‘Xenophobic’ Latin America?

In this article, Megan Janetsky claims that “Venezuelans have faced increased xenophobic attacks and attitudes,” but doesn’t invoke a single example of such an attack. The fact that countries in Latin America have begun to take measures to stem immigration is not a sign of xenophobia, it’s the inevitable consequence of the reality on the ground. It’s simply impractical for these countries to accommodate higher and higher inflows of people from Venezuela. There’s only so much space, facilities, job offers, and money [foreign funds on which these countries are largely dependent] to go around. Instead of playing the xenophobia card, lecturing countries and governments about how bad they are for not being xenophiles, the author should lay the blame on Washington’s foreign policy, not just on Maduro’s Government. By the way, Megan Janetsky doesn’t mention the trade sanctions, doesn’t mention the West’s hostile policy toward the country at all. This fact alone betrays the article as being nothing more than propaganda, a liberal’s virtue signalling, false humanitarianism, and promotion of the ‘no-borders’ and ‘limitless immigration’ mentality.

Crippling Western sanctions and theft of Venezuelan assets held abroad, on top of efforts to foment civil unrest and treason within the country’s law enforcement and military, are the major factors – but Maduro’s Government certainly has its share of the blame, and it goes back to Chavez’s administration as well.

And, yes, it’s also a failure of Venezuelan type of socialism. Take Cuba, for instance. Cuba has lived under US trade sanctions for more than half a century [plus US-sponsored terrorism]; and despite the odds, living on the hegemon’s doorstep, it managed to retain socio-economic and political stability. Cuba doesn’t have a fraction of Venezuela’s natural wealth; but it does have 1/3 of Venezuela’s population. Since the 1960s, Venezuela’s birth rate, measured per 1000 people, has fallen dramatically as you can see in the graph below.

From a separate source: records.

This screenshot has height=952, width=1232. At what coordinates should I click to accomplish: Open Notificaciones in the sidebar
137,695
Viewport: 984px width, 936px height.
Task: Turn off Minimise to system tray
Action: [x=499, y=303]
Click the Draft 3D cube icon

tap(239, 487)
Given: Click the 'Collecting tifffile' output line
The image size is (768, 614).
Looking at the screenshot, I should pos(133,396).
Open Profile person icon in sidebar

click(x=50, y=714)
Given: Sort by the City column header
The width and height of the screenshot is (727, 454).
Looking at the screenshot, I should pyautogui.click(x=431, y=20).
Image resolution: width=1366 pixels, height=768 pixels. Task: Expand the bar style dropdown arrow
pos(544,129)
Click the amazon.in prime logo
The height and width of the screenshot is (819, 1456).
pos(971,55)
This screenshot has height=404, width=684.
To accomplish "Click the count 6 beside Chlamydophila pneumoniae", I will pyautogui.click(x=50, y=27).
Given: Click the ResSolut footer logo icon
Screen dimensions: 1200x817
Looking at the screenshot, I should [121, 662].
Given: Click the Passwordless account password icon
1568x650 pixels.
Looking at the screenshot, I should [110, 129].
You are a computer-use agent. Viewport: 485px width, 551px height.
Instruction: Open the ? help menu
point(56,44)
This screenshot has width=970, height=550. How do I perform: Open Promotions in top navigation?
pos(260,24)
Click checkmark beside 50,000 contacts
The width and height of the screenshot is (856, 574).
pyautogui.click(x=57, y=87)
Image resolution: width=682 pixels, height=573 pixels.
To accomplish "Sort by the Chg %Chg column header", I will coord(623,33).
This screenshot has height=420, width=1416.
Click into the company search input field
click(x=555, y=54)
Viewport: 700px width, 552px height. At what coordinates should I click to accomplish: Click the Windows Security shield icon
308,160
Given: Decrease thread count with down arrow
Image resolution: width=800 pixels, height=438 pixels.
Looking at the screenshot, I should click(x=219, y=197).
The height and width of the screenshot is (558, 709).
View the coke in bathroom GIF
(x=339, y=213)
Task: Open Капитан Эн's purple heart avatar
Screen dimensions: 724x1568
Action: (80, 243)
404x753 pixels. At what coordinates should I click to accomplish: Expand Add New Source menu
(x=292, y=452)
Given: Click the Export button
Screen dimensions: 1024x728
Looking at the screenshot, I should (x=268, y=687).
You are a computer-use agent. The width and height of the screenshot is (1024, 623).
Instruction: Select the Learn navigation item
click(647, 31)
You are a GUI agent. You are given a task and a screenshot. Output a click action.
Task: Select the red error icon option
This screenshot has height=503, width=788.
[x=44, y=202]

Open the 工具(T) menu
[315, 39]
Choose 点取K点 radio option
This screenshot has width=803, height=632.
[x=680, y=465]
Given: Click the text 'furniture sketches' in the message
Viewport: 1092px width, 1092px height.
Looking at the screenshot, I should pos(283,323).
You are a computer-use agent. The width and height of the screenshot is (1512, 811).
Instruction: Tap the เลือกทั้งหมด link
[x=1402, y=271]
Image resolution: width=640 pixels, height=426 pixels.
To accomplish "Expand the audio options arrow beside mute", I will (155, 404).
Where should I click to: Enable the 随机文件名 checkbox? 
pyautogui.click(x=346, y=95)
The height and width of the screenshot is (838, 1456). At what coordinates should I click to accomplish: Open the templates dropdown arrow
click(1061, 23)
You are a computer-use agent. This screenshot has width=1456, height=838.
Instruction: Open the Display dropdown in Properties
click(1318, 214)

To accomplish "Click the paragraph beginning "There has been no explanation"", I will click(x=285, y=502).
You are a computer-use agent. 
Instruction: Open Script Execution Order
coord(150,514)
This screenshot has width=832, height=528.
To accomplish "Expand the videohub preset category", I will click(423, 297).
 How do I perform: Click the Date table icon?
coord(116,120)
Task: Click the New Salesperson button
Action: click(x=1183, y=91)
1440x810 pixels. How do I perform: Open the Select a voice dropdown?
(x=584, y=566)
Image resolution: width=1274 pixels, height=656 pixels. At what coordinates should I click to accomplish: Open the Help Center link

In order to move away from the ‘resource exporter’ model, a country requires an increase in population size in order to diversify production, without depriving its traditional sectors of manpower. Simply put, if you want to diversify without causing shortages elsewhere, you need a bigger labor force. Chavez and Maduro didn’t even try to diversify, nor would they have succeeded without promoting population growth. The fact that a country the size of Venezuela has only three times the population of Cuba is a statistic worthy of national shame. The same goes for my country of Romania, which has only two times Cuba’s population. The fact that there are stores, filled with produce while people face severe malnutrition, that gasoline basically has no price in Venezuela, but electricity is rationed and public transportation is curtailed or paralyzed, points to the fact that Bolivarianism, or more accurately Chavism, was carried out with a total disregard for true economic and geopolitical planning. While hostile state actors and domestic renegade forces do offer the ruling political class in Venezuela a degree of extenuating circumstances, such adversity doesn’t wash away the complacency and criminal incompetence of the country’s Left wing governing parties and leaders. All decision factors across the hierarchical chain, who place ideology or their own status above the Nation must be ejected and their designs carefully examined and purged of any ideological adventurism and self-seeking schemes. Maduro and his crew aren’t fit for office, and Guaido should be arrested and condemned for high treason.